Supplied passage:
## begin

Earlier this month the Grattan Institute made its first major report into transport, producing Roads to Riches: better transport spending[i].
The 70-page report is replete with interesting-enough statistics, but it misses the mark on the major problems and where solutions might most reliably be found. Its core conclusions could perpetuate expensive mistakes (more of that in a moment).
The Grattan is one of our brightest and most respected think-tanks; its CEO is talented and speaks truth to power. So if even Grattan can miss the mark in transport, it bodes ill indeed for the national debate. Transport matters: at current spending levels, just two years of national road funds would pay for Australia’s entire $50 billion dollar submarine program. A 15% per cent efficiency gain in road spending would yield almost $4 billion to almost meet the Gonski education funding reform shortfalls.
Grattan’s report points out transport spending reached astronomical proportions even before former PM Abbott’s ‘I want to be remembered as a road builder’ speech. Grattan is also right to conclude that too many such projects have been wastes of money (some appalling examples are cited) But the report then walks into a dead-end by looking for solutions in new and improved bureaucratic and parliamentary process -such as more project cost-benefit analysis – as the saviour.

## end

Challenges:
(1) Answer these from the Grattan report commentary:
(a) How many pages long is the Roads to Riches report?
(b) What would two years of national road funds pay for at current spending levels?
(c) What did former PM Abbott say he wanted to be remembered as?
(2) Write the next few sentences of the Grattan report commentary.
The listing that comes next plays no part in this work.

Listed records:
## begin

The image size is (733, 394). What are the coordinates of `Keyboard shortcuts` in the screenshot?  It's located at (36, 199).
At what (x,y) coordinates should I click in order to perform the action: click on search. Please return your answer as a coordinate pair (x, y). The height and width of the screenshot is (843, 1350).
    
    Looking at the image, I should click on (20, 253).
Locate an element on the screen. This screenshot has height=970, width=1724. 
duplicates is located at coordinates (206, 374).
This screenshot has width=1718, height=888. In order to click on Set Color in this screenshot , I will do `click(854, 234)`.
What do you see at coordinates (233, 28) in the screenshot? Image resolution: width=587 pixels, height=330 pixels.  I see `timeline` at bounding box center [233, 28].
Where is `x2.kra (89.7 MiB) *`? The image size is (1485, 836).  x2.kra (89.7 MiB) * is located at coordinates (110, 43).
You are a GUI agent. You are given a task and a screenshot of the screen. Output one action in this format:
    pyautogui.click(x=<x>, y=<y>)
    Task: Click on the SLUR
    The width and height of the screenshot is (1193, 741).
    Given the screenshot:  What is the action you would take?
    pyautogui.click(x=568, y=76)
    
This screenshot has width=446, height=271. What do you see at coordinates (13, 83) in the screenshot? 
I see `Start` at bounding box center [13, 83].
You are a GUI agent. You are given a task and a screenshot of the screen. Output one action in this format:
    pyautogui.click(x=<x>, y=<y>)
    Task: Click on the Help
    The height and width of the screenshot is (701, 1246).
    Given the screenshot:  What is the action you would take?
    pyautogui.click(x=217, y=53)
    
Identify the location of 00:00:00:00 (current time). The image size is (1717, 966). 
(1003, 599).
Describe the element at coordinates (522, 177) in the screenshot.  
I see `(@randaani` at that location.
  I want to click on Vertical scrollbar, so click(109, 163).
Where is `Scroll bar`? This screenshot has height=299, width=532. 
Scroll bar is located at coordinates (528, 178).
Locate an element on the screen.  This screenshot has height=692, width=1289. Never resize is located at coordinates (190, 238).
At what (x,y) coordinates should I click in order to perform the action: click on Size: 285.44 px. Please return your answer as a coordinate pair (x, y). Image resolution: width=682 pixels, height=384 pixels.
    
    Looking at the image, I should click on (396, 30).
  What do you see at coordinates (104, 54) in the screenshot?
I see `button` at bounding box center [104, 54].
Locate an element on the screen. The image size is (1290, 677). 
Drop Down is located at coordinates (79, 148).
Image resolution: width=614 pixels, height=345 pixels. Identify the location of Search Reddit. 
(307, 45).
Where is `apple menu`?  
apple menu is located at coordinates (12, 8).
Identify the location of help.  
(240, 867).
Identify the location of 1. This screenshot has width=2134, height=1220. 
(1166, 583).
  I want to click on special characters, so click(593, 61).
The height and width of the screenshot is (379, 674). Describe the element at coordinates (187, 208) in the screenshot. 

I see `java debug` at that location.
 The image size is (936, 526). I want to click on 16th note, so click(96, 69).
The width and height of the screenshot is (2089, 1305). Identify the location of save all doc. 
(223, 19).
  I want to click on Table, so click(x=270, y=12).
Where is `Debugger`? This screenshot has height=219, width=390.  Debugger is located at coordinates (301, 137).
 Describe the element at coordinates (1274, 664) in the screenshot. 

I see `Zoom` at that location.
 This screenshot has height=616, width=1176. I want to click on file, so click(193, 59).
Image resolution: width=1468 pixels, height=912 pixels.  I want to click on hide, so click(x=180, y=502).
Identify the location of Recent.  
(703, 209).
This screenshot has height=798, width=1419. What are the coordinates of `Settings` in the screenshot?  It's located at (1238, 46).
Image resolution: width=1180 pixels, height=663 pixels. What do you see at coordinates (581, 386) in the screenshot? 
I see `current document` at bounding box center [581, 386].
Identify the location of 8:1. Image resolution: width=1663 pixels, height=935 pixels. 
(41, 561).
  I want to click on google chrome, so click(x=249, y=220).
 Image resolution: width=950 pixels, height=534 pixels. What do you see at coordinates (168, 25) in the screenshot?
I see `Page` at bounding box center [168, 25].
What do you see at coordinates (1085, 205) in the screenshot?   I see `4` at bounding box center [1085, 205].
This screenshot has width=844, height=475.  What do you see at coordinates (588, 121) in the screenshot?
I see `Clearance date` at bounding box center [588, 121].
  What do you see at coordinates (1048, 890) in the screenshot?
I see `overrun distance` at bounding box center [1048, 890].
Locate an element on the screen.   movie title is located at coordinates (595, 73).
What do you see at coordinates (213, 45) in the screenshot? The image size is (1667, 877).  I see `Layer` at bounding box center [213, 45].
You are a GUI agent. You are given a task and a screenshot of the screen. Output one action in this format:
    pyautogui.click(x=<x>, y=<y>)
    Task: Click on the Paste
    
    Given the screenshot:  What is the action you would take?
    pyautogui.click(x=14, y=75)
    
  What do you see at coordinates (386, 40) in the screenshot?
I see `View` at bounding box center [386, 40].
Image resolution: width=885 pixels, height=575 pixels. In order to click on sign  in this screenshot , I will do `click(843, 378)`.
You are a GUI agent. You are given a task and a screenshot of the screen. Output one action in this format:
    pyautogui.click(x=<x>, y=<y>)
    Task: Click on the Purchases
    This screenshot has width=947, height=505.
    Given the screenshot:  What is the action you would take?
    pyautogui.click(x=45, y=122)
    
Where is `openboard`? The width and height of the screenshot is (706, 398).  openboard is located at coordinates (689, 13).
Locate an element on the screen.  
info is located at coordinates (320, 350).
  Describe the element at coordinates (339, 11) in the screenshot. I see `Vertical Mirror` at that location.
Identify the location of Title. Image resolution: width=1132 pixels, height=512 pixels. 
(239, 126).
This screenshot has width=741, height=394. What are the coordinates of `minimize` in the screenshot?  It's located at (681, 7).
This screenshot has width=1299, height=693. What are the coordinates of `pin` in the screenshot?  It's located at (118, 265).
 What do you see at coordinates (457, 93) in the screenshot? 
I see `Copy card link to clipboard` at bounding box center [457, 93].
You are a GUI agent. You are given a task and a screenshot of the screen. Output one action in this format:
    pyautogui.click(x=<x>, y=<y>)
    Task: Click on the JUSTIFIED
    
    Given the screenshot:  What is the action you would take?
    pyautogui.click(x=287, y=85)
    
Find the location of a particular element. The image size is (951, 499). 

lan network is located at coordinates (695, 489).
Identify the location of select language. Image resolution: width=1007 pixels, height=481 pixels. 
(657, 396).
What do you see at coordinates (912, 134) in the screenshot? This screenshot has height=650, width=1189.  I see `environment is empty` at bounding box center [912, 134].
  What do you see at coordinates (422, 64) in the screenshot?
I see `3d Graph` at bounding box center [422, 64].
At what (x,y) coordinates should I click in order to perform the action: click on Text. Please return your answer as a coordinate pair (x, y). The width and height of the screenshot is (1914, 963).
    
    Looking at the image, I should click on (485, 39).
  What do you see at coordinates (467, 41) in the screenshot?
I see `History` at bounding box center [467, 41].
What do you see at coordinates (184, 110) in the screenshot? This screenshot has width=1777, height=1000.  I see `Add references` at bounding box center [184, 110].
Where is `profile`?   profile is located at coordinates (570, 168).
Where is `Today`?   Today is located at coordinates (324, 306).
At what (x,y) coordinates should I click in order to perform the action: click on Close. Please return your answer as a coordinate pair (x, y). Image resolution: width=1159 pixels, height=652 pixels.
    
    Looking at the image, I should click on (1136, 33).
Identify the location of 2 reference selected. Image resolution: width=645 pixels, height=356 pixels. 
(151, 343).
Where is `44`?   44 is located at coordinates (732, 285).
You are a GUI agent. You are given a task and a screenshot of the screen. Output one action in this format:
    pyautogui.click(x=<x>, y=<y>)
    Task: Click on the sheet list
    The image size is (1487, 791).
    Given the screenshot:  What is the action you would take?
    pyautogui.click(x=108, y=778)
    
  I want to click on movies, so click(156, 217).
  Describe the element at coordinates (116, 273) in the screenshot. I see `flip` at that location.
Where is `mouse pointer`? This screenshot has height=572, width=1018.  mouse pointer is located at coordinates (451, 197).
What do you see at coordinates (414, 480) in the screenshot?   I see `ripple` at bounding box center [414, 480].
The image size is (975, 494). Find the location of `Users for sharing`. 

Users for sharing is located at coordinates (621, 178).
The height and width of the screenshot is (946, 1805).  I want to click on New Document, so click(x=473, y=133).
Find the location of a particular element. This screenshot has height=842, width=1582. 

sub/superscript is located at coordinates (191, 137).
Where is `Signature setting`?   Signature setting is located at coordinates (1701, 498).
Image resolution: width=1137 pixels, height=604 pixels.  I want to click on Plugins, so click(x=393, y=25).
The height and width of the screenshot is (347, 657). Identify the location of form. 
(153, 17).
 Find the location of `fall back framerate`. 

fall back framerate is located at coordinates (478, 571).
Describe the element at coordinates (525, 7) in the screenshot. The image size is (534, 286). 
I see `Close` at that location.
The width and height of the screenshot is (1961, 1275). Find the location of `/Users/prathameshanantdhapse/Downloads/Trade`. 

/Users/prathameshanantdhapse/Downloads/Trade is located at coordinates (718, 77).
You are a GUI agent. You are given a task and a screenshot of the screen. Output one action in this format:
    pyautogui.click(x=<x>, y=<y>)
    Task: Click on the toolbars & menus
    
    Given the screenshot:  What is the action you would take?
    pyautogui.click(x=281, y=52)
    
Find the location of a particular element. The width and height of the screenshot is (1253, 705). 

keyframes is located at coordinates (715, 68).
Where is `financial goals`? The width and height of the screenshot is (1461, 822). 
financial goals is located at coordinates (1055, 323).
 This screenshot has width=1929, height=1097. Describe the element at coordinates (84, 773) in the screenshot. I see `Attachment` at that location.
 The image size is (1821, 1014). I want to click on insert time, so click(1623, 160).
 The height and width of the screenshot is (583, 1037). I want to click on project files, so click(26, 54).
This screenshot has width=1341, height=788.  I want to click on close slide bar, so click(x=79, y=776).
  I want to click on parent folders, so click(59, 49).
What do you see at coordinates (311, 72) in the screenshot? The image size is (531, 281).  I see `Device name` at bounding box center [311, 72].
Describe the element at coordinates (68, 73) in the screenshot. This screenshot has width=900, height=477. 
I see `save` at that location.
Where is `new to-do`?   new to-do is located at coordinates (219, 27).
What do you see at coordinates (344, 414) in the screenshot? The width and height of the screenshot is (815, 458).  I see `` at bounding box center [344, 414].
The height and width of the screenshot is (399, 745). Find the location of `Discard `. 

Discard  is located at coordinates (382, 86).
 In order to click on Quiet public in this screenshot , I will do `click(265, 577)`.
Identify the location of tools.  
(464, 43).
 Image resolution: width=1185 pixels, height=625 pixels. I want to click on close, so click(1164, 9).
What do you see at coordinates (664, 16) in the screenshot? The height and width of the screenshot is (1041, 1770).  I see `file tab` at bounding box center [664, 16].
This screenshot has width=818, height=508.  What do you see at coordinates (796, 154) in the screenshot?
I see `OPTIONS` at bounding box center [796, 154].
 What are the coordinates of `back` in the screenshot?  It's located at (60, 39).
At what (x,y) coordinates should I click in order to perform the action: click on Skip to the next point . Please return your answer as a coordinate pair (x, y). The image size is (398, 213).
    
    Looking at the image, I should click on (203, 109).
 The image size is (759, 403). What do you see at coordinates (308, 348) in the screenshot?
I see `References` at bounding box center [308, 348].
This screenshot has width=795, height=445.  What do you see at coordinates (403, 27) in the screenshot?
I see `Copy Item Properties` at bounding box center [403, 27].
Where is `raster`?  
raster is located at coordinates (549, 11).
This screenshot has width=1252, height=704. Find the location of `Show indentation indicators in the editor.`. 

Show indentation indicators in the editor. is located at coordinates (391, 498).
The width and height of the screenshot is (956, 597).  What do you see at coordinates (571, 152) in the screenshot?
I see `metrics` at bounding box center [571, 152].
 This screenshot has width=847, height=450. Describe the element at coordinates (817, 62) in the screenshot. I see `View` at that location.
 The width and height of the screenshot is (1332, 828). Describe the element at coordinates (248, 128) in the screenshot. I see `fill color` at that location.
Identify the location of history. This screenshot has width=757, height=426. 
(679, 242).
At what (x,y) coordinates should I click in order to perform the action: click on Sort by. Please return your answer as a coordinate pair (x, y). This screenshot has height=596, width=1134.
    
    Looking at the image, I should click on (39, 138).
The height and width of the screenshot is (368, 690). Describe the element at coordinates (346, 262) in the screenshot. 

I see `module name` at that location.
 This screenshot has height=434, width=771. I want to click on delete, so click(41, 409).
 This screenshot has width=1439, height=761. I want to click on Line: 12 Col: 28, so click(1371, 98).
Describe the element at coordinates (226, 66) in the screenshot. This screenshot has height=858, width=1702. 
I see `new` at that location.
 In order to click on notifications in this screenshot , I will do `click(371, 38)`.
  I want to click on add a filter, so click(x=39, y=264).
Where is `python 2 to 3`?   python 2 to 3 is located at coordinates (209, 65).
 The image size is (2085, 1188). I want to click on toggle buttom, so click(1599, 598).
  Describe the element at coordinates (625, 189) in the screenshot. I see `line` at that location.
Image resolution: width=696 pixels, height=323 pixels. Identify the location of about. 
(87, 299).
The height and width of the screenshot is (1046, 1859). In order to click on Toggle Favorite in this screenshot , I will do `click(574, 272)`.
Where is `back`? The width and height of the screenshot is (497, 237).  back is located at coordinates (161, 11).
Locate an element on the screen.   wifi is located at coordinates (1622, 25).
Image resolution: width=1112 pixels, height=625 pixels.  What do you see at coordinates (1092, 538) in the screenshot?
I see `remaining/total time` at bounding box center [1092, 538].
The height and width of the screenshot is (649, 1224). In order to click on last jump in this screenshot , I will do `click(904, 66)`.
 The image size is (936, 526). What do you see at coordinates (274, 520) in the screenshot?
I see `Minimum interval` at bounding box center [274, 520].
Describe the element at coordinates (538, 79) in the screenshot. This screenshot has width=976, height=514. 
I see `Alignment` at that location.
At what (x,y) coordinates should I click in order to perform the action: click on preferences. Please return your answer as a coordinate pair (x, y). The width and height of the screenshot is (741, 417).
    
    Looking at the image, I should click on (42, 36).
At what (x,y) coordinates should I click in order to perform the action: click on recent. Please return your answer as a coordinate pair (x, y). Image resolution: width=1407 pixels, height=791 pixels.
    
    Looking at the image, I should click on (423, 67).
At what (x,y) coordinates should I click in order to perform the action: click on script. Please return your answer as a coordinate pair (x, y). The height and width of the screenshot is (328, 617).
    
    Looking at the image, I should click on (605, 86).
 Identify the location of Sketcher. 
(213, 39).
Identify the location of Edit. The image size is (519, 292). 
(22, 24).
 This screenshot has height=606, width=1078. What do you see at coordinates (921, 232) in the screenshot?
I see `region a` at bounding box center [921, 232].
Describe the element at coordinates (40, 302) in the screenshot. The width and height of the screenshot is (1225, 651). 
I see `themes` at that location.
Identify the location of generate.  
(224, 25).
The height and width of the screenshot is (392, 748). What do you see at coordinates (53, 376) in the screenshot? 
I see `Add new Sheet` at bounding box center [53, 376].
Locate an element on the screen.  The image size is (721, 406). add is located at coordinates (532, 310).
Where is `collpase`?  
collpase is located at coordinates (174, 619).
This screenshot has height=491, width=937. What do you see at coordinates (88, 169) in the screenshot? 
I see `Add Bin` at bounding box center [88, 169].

## end

Expected outputs:
(1)
(a) 70 pages.
(b) Australia's entire $50 billion submarine program.
(c) A road builder.

(2)
More rigorous project selection and stronger powers to compel politicians to be transparent about choices will, it is argued, create superior outcomes. Fine, but a particularly big failing of cost-benefit in transport is that when applied to travel savings, the methodology does not distinguish between leisure time savings and more assuredly economic benefits, like getting to work quicker. The former doesn’t deliver a healthier economy. Witness the recent Pacific Highway upgrades which cost billions: the vaunted travel time savings which underpin much of the project’s positive benefit-cost case appear made up in part of the fact that people can simply get to their central coast fishing spot from Western Sydney quicker than previously.
Or was the Pacific all about safety dividends? If so, why is the Grafton leg – the site of the most horrific bus crash in Australian history – still not fully upgraded? This business case was scrutinised and approved by Infrastructure Australia. So much for paper.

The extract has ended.